Se nos ha abierto una vía de realización extraordinaria. Debemos a la tenacidad de los y las ecologistas la toma de conciencia progresiva de la co-pertenencia. ¿Cómo? Sí, pertenecer unos a otros, y entre todos con los seres vivos e inertes que ocupan un lugar entre el cielo y la tierra. Digamos que co-pertenencia es el antónimo de la pertenencia egoísta.
Hemos llegado a vivir en el mundo de las pertenencias individuales. Nuestro corazón es ávido de apoderarse de los bienes y de las personas. ¿Por qué? Digamos que somos víctimas de la cultura del capitalismo moderno. Lo que cuenta es un tipo de modernidad consistente en el dominio absoluto de “yo”, del individuo, sobre el resto, sean personas sea la naturaleza. Lo que cuenta, más precisamente, es el individuo avaro que todos y todas llevamos dentro que, para concentrar en sus manos lo más que se pueda, compite con los demás, les gana en velocidad y los convierte en clientes.
¿Resultado? Allí está: la destrucción del planeta y, su equivalente, el suicidio de la humanidad.

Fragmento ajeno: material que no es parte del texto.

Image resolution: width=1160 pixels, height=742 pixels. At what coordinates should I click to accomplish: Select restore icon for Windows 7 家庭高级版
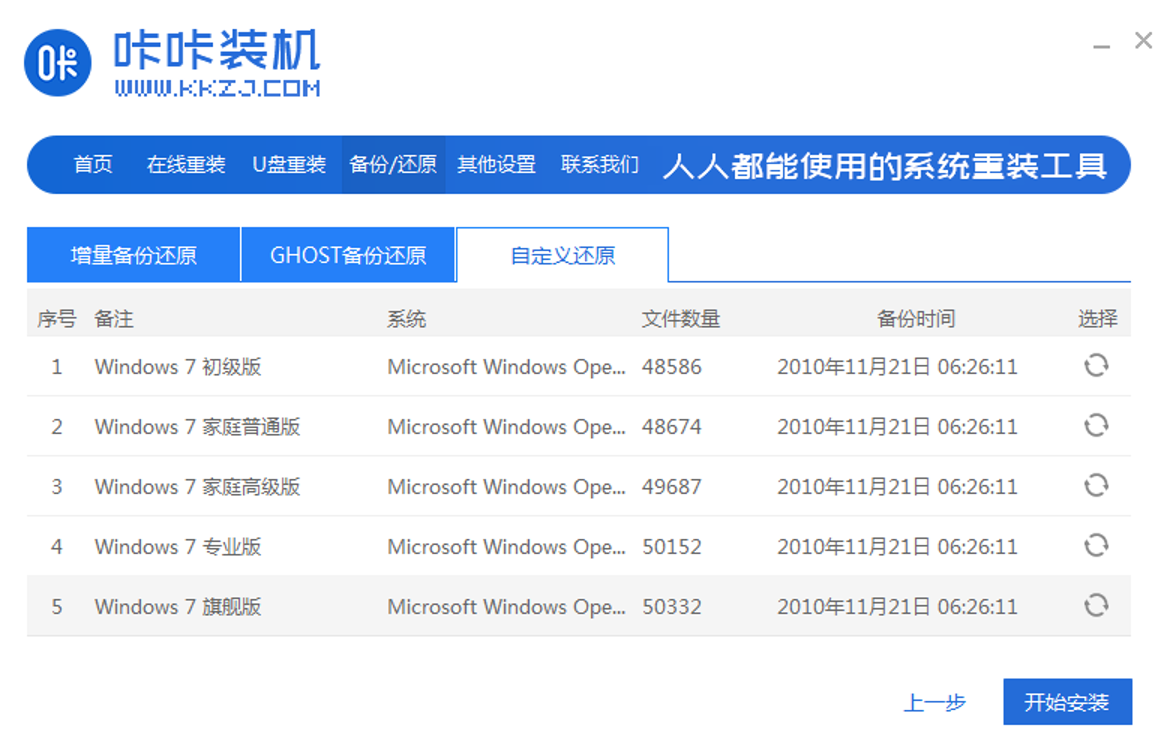(1096, 486)
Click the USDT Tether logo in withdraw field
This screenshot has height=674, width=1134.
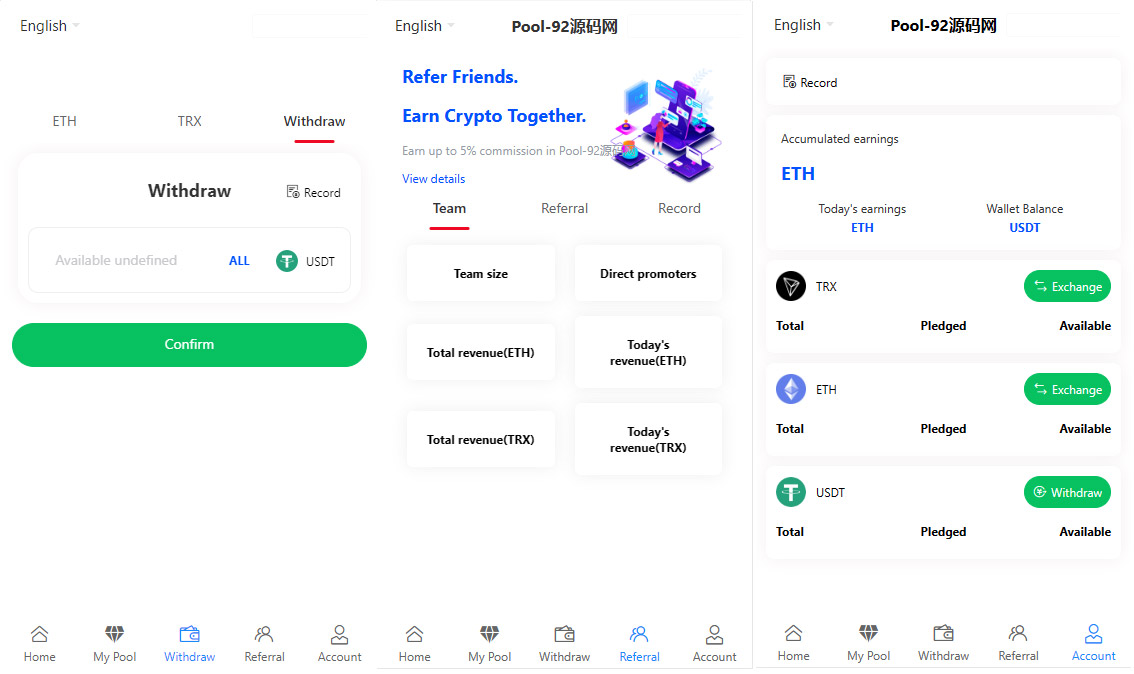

La toma de conciencia del cataclismo, sin embargo, motiva la recuperación de la mística de la co-pertenencia. Por esto el futuro pinta hermoso. Gracias sean dadas, insisto, a los ecologistas. Digo mística. Mística es la experiencia de unión con Dios. Juzgo que esta experiencia es herética cuando ella prescinde de toda corporalidad y se propone como escape de la realidad. Es correcta, en cambio, cuando intenta la unión con Dios a través de todo aquello distinto del yo. La mística auténtica se juega en la reciprocidad. Poco importa si tal Dios opere a modo de autopoiesis (panteísmo) o como factor trascendente y creador del mundo (panenteísmo), pues lo decisivo es experimentarse como seres que dependen entre sí entera, alegre y gratuitamente.
Atención: esta es la experiencia fundamental de los pueblos originarios. ¿Eran ellos los bárbaros? La civilización cristiana occidental declaró paganismo su identificación religiosa con la naturaleza y en la escuela les prohibió hablar sus lenguas. La República entró a sable en la Araucanía, y los ladrones comunes y corrientes hicieron firmar papeles a personas que no sabían castellano. El general Pinochet dictó una ley que facilitó la división de las tierras de las comunidades y la oligarquía terminó por adueñarse de miles y miles de hectáreas. El monocultivo acabó con la flora y la fauna nativa, e hizo de los antiguos propietarios asalariados empobrecidos. La llamada civilización, en todas partes del mundo, ha extinguido tradiciones espirituales variopintas en entender las relaciones entre los seres al interior de un cosmos que, si no es compartido, implosiona.
Recuperamos hoy una experiencia mística. Pero queda trabajo por hacer. La mística, para que prospere, requiere de una mistagogía, de una enseñanza, una escuela, es decir, de una introducción en el misterio de la co-pertenencia cósmica. Contemplar el mundo como una realidad que nos pertenece porque le pertenecemos, pide co-operar, co-incidir en estrategias de salvataje, y gozar y maravillarnos de co-rresponder unos a otros. Se trata también de ir y hacer cosas juntos: con-currir (correr) y con-cordar (corazón) la convivencia. Por tanto, apura el cultivo de místicas comunitarias que le ganen el espacio al individualismo y a la espiritualidad mercantil.
Está por verse si las religiones co-laborarán, serán cómplices o indiferentes al futuro de la tierra. Al cristianismo se le pide recordar su fe en el Creador de un mundo digno de amor; un mundo que ama a la humanidad desde antes que esta abriera sus ojos. Los budistas, ¿con qué se pondrán? Pónganse con la compasión. A cualquier persona, crea en Dios o no, pídasele lo que pueda aportar. Que el ateísmo nos enseñe a no creer en ídolos (falso dioses).
Nadie sobra, todos cuentan. La co-habitación comienza con aquellos que quieren vivir con nosotros, los minerales, los microrganismos, los vientos, lo que se mueve y lo que no, las personas que nos precedieron y las que vienen detrás también.